Abstract

Non–small cell lung cancer, most often known as adenocarcinoma, is notoriously fatal and less chemosensitive than many other solid and hematologic malignancies. Nonetheless, recent advances in the understanding of molecular cancer biology have allowed translational application of targeted agents in lung adenocarcinoma that work specifically on key proteins derived from common driver oncogenes. Notably, tyrosine kinase inhibitors (TKIs) against epidermal growth factor receptor (EGFR), anaplastic lymphoma kinase (ALK), and c-ros oncogene 1 receptor tyrosine kinase (ROS1) have received much clinical attention over the past few years.

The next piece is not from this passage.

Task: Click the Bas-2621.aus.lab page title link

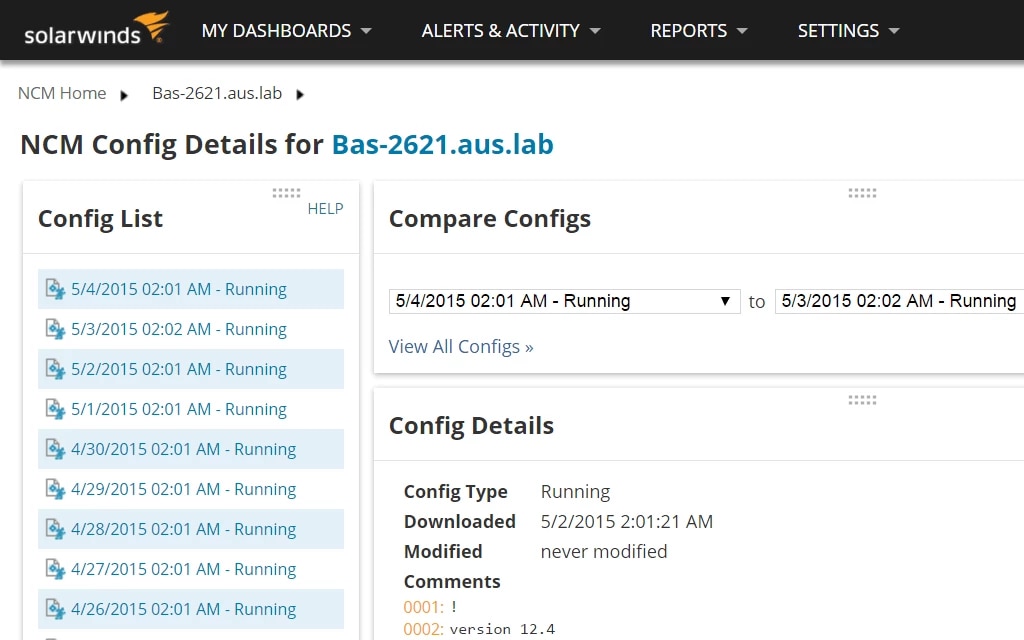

The treatment paradigm for advanced lung adenocarcinoma has subsequently changed markedly. Instead of treating all lung adenocarcinomas alike, it is now routine to determine the tumor’s genetic profile, specifically EGFR mutations, ALK rearrangement, and possibly ROS1 rearrangement, to achieve a customized treatment plan. There is now ample evidence to support the role of EGFR TKI as a first-line treatment of advanced EGFR-mutated lung adenocarcinoma, with an anticipated similar role for ALK TKI in ALK-rearranged tumor. A growing list of potentially targetable driver mutations in lung adenocarcinoma has also emerged, making personalized therapy in lung adenocarcinoma a possibility.